> **TASK INSTRUCTIONS**
Task for the records below: repeat the line containing "Screen dimensions: 1456x819" and every line after it, exactly and with nothing else, but leave out the pictures.

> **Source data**
*** Begin section ***
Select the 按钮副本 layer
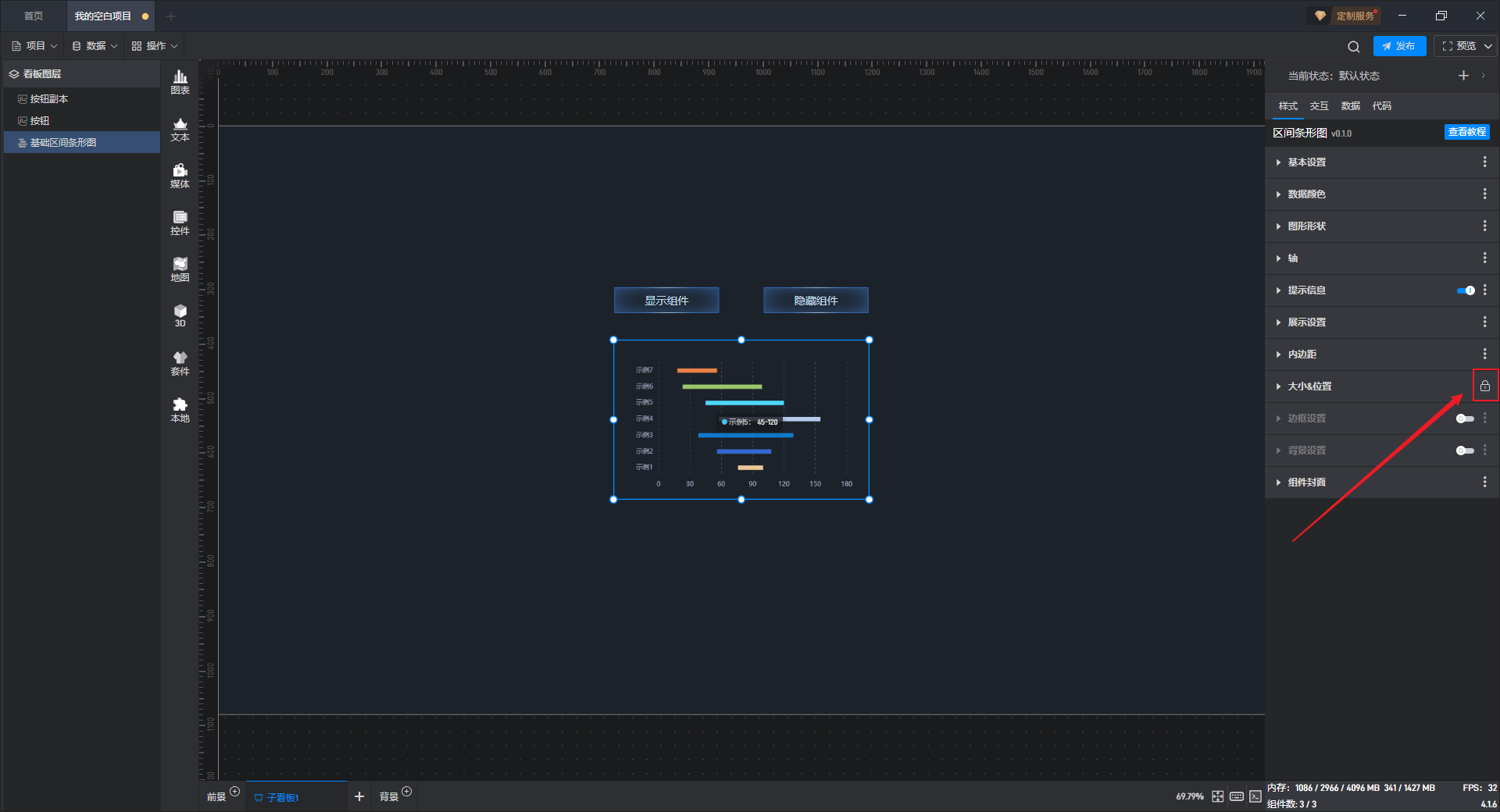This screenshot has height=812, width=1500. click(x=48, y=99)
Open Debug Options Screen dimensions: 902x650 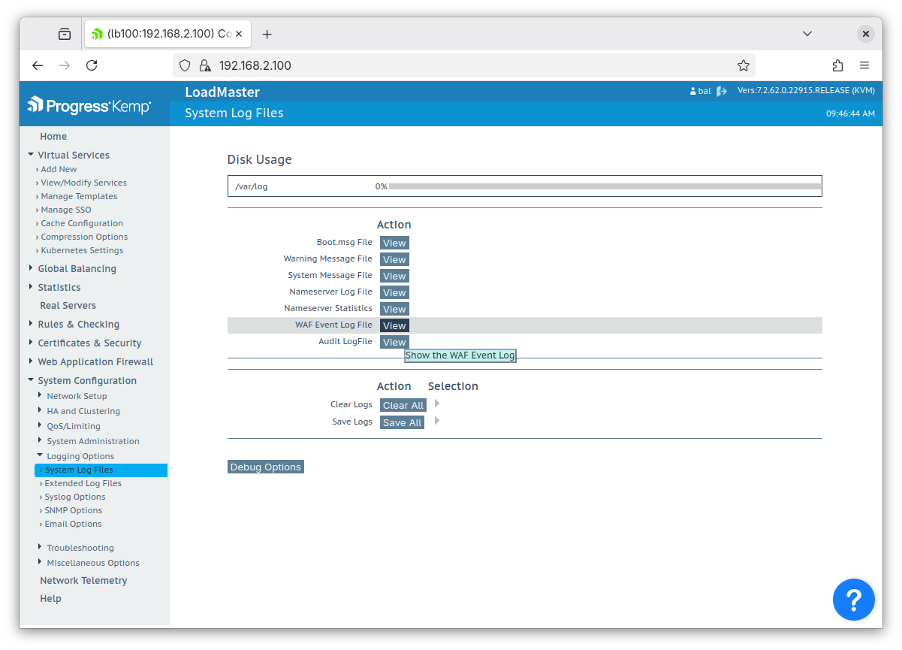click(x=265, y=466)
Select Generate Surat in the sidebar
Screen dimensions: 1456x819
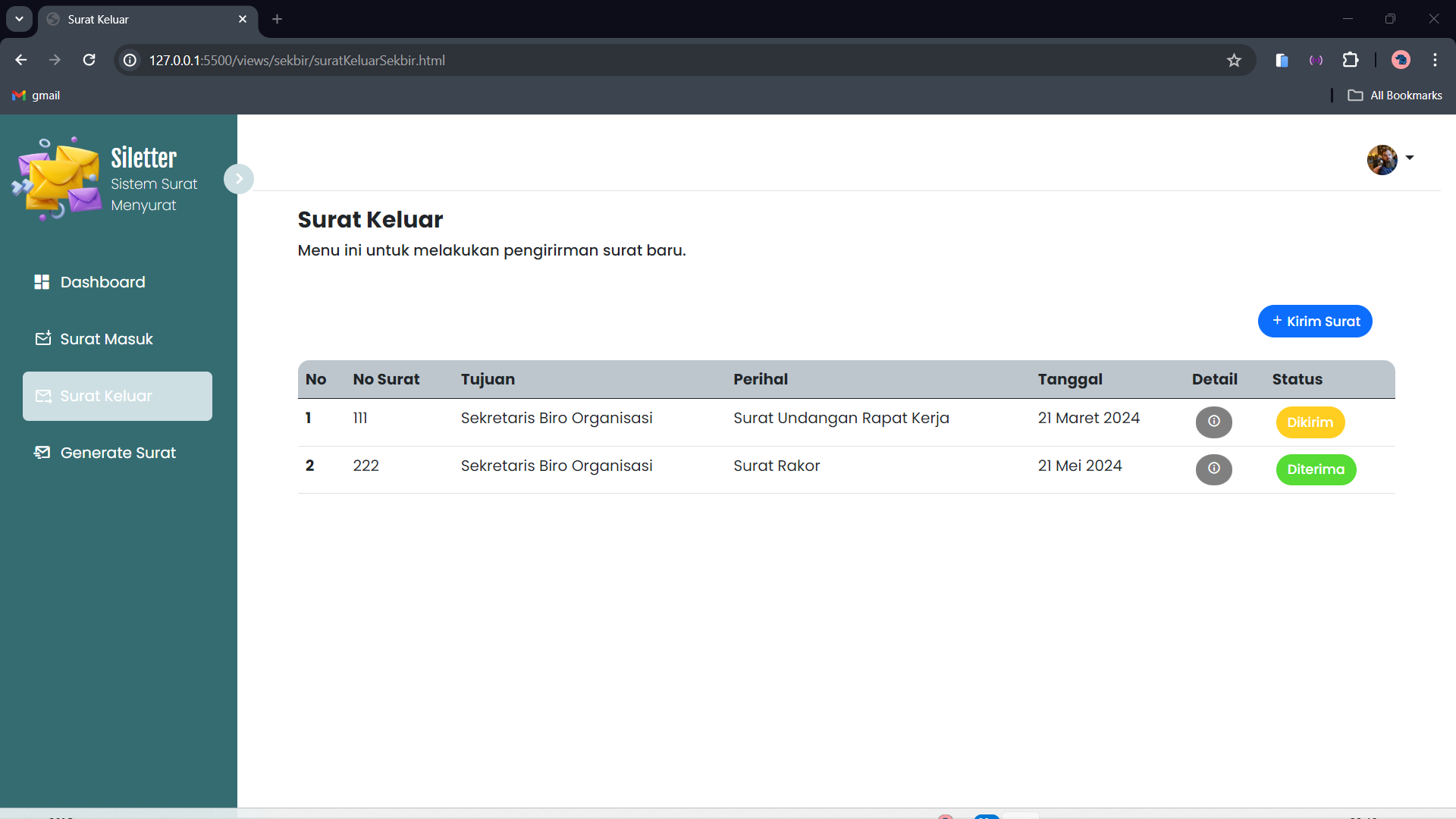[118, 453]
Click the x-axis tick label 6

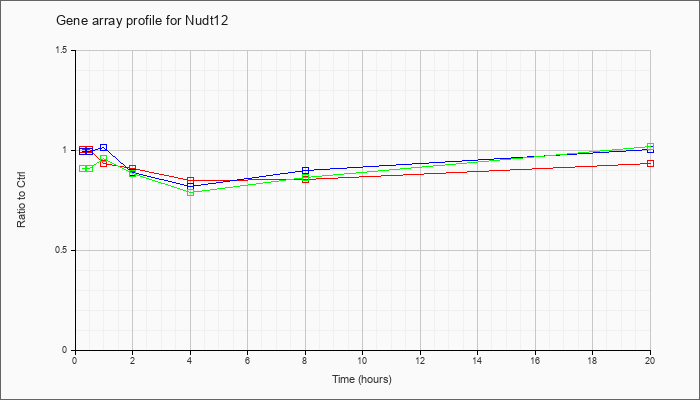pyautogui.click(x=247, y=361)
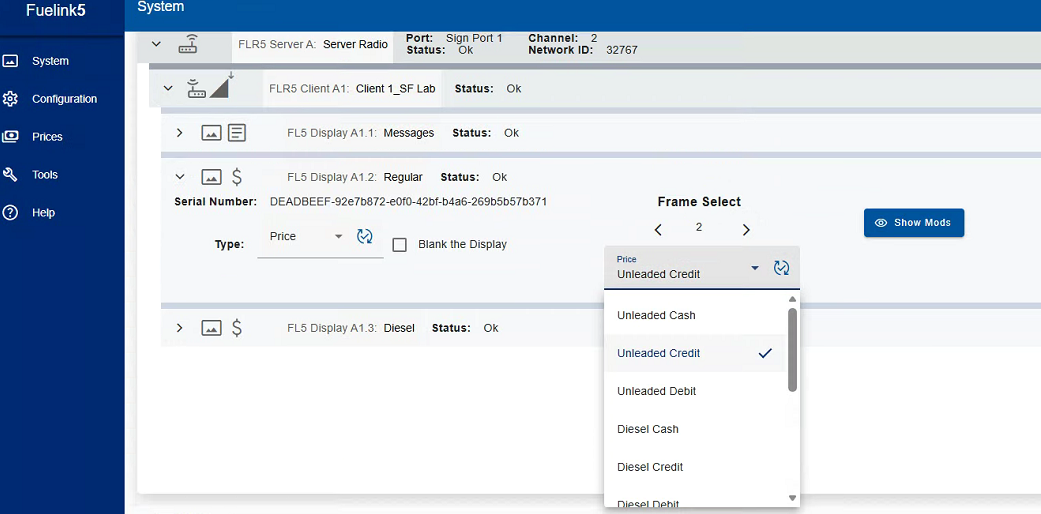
*** End section ***
> **RESULT OF THIS TASK**
Screen dimensions: 1456x819
[118, 453]
Click the x-axis tick label 6

pyautogui.click(x=247, y=361)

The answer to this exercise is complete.